Whirlpool. Washer. Clunking sound.
Two forums — is there a more hit-or-miss effort in modern society than a forum? — and one fix-it page later and I’ve determined the problem may be a coupler. The forums suggest this can be a do-it-yourself exercise that will cost about $20 and take about an hour.
I found this beautiful video:
And took apart the washer and determined that, yes, the coupler had broken. This took 10 minutes.
Now I need a new coupler.
To Lowe’s, where exactly two guys were working the floor. And the second red shirt, or vest as I was corrected on Twitter, tells me they do not sell this part. But I am more than welcome to call their parts place and … he gives me a card as I resign myself to visiting Home Depot. I dislike Home Depot. Their floor staff is even less helpful and the guy who’s eye I finally caught did not know what a coupler was. But I can try the website.
There’s an actual parts place in town, but they are closed on Saturday. Ace? True Value? Nowhere to be found. Home Depot’s website? They don’t carry couplers. Ditto the Lowe’s site. To Amazon! I can buy one for $.20. Yes, friends, just 20 percent of one dollar and it will be mine, minus the shipping and handling and the postal wait. Only that guy is out of stock. To the next option then, where we bought one for $.50, horrified by the notion that this may be the last coupler left in America.

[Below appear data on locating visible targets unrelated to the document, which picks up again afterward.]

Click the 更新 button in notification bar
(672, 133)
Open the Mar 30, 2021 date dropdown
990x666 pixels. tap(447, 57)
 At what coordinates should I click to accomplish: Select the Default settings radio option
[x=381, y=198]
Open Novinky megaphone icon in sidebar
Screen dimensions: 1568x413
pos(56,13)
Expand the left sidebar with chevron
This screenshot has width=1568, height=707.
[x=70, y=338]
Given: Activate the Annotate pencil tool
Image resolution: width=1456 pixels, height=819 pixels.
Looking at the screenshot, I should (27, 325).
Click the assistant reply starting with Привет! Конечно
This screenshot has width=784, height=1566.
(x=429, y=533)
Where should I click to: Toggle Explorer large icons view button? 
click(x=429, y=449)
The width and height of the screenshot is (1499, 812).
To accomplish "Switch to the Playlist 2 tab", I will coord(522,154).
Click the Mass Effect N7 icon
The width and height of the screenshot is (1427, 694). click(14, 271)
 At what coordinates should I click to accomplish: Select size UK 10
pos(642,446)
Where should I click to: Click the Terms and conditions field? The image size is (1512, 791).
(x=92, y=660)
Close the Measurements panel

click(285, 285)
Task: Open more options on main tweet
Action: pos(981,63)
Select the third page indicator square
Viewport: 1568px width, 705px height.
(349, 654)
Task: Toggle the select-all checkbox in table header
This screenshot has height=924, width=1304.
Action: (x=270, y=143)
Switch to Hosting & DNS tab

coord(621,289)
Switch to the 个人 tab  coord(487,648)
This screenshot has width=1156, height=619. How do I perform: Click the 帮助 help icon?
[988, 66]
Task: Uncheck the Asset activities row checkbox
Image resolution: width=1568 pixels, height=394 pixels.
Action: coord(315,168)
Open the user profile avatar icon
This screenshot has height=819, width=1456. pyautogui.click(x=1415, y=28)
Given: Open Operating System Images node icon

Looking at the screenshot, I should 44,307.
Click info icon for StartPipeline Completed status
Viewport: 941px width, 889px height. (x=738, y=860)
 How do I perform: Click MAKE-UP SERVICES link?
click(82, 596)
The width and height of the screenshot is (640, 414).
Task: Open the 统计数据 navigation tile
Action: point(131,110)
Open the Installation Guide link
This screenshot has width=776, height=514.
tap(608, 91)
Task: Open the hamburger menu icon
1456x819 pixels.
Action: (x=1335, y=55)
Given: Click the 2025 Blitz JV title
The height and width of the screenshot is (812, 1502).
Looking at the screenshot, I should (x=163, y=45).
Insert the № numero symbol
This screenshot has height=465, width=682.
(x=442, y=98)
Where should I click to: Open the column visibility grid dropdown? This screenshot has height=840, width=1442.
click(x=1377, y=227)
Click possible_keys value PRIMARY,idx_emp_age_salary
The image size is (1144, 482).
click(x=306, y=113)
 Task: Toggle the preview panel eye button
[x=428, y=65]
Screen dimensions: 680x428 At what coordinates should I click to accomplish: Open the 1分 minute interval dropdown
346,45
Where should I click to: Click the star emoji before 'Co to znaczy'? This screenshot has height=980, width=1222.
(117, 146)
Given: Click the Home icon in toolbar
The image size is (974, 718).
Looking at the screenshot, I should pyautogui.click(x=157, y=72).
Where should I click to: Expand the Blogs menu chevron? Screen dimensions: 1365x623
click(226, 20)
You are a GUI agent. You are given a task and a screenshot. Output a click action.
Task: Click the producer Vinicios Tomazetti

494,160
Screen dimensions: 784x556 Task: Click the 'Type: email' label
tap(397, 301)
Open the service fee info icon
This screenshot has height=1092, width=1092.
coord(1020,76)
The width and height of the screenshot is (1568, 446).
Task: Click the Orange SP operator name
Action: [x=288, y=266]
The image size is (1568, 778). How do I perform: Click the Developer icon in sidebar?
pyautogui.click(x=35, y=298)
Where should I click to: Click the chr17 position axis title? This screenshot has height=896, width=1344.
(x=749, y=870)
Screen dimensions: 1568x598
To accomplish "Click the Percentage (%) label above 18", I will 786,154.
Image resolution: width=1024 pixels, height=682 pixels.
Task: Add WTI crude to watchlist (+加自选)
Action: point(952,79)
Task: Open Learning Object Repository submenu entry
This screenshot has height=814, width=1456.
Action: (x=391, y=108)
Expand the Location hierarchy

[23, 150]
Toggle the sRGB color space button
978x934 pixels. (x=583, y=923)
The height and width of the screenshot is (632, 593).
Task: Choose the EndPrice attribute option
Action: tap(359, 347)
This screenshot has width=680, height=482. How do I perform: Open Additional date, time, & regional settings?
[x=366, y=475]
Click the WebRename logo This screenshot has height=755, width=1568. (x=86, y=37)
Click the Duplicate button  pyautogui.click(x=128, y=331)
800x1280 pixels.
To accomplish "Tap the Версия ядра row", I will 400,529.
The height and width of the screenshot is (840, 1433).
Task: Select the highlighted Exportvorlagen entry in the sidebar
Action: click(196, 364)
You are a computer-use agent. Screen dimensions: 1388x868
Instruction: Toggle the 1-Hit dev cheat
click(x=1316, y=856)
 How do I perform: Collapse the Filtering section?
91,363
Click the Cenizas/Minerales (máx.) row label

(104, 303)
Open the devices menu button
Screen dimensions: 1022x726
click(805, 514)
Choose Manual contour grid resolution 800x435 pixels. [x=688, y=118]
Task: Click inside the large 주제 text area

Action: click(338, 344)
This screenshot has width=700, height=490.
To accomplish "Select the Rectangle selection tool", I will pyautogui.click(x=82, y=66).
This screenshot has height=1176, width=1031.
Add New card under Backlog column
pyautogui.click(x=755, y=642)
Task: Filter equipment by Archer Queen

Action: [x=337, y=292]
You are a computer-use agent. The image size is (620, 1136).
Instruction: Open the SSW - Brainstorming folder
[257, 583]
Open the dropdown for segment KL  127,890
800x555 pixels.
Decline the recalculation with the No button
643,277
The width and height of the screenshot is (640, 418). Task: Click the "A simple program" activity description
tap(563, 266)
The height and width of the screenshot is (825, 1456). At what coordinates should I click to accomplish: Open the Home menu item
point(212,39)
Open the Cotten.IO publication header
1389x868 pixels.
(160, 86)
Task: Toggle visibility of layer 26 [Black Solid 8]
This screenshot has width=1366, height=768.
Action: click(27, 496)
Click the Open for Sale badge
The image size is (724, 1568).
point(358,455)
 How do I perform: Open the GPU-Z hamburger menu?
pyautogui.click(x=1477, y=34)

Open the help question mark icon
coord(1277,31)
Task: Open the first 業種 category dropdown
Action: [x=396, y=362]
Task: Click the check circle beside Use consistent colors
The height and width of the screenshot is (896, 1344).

You knew Standard and Poor’s would have an impact, but yeesh.
So we have to wait on that to show up so we can finish the laundry. When all else fails, hit the bike.
So we rode. I did 38.4 miles this evening, covering most of the loop around the city, by the golf course and the airport, through one of the big shopping districts and back out into the country, which you can be in in four minutes in any direction. That last part was entirely racing the sun home.
And the sun won, but only barely.
Steak for dinner, which is good. That supplemented the four pieces of toast I’d eaten today. (It was French Toast, so there were eggs involved.)
It was then that I had the idea: I could take apart the other washing machine and cannibalize that coupler. There’s a reason I’ve kept that thing around … So that will be tomorrow.